I am on the fence with this one.
If a book is too difficult for the reader to understand, then studies have shown that this can discourage someone from reading. If there's too many words on a page that are difficult to code, again this can have negative affects.

However, I also think that a reader should be given free range. But, again contradiction, within limits as there's books that aren't suitable for children.

Maybe read the whole thing to him, and create a discussion about the book. Thus increasing vocab without possibly discouraging an able reader.

Like I said. On the fence. As also the reader needs to be pushed to learn new words.

KillBing Fri 04-Mar-16 23:17:03

Just read my OP. Not impressed with the mistakes blush

Samcro Fri 04-Mar-16 23:17:52

go for it.

BeaufortBelle Fri 04-Mar-16 23:20:18

HP and the Philosopher's stone was the first big read for both of mine. They probably didn't read or understand every word but it was a great starting point

NewLife4Me Fri 04-Mar-16 23:22:00

Let him read it, if you just read school level books they get bored.
Ask him if he wants to read it with your help or on his own.

dodobookends Fri 04-Mar-16 23:29:36

Let me get this straight. Your DS is enthusiastic and motivated, and wants to read a book and his teacher is actively discouraging him?

Words fail me.

KillBing Sat 05-Mar-16 00:11:55

dodo this is what he said. Maybe the teacher phrased it differently? My first reaction was similar to yours, why would you discourage him? But then I thought what if he reads it, doesn't understand all of it and get discouraged and then he would never read again aaaggghhh.

mrz Sat 05-Mar-16 05:54:34

Teachers don't care what children read at home. The important thing is that they read.
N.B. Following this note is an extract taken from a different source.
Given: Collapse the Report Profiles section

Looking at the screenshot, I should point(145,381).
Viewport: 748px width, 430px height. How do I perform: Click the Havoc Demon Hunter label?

If you have a copy of the book he wants to read great if not perhaps you could get it from the library.
The teacher will allocate books depending on learning need. Personally I think it's wrong to say an outright no rather than try it to see his he manages. The teacher may feel he will be put off if it's too difficult. At home you can read it together so he doesn't struggle.
Why does he want to read this book in particular?

Washediris Sat 05-Mar-16 06:39:40

Message withdrawn at poster's request.

Haffdonga Sat 05-Mar-16 10:30:56

I'm sure your ds will understand HP. He just may not have the stamina to keep going if he's still at the stage of needing to focus on what the words say rather than what the sentences mean.
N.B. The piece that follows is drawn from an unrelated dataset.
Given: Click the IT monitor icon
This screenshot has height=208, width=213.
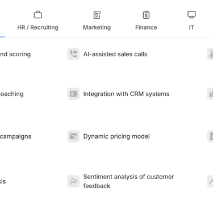Looking at the screenshot, I should tap(191, 15).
At this age a child's level of comprehension is usually well above their 'decoding' ability so they can understand much more than they can read on their own. That's why reading to them well after they've learnt the basics of decoding is so vital - helps to build their vocabularies, grasp more complex grammatical forms, more inference and plot development and enjoy books at a much deeper level.
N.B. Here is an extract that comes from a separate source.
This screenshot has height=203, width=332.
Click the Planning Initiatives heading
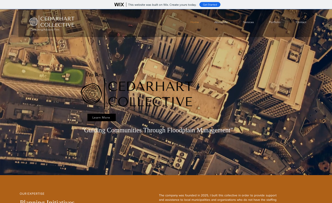47,201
megletthesecond Sat 05-Mar-16 10:35:39

Read it at home. Me and 9yo ds have got up to Goblet now.

BertrandRussell Sat 05-Mar-16 10:40:27

There is a big difference between a school reading book for learning new reading skills, which needs to be at the right level, and other stuff they can have a go at at other times.

Doesn't he have books at home? If not, get him a ton from charity shops and boot fairs and things. Fill a book case in his room with roughly age appropriate books and let him get on with it.

lorrrycat Sat 05-Mar-16 10:44:55

I bought the new illustrated edition for my 7yo at Christmas (it was as much a present for me as it was him). I read most of it to him as we are both big HP fans. He reads parts himself but my biggest aim is to encourage a want/love to read in him. It's working as when we're finished, he takes it off to bed to read some more!

Muskey Sat 05-Mar-16 10:50:32

I would be a bit annoyed at the teacher for limiting ambition but there is nothing stopping you reading it at home with your dc. What I would say is that if your dc finds it too difficult then be there to provide him with some support

BrandNewAndImproved Sat 05-Mar-16 10:55:58

I really doubt the teacher is wanting to limit his ambition.

It's probably a case of reading bands and until your ds can comprehend the text they don't move up. My dd read hp at home in year two and then read it again 5 times as she couldn't take it all in. Your ds can read whatever he wants at home but school reading is different.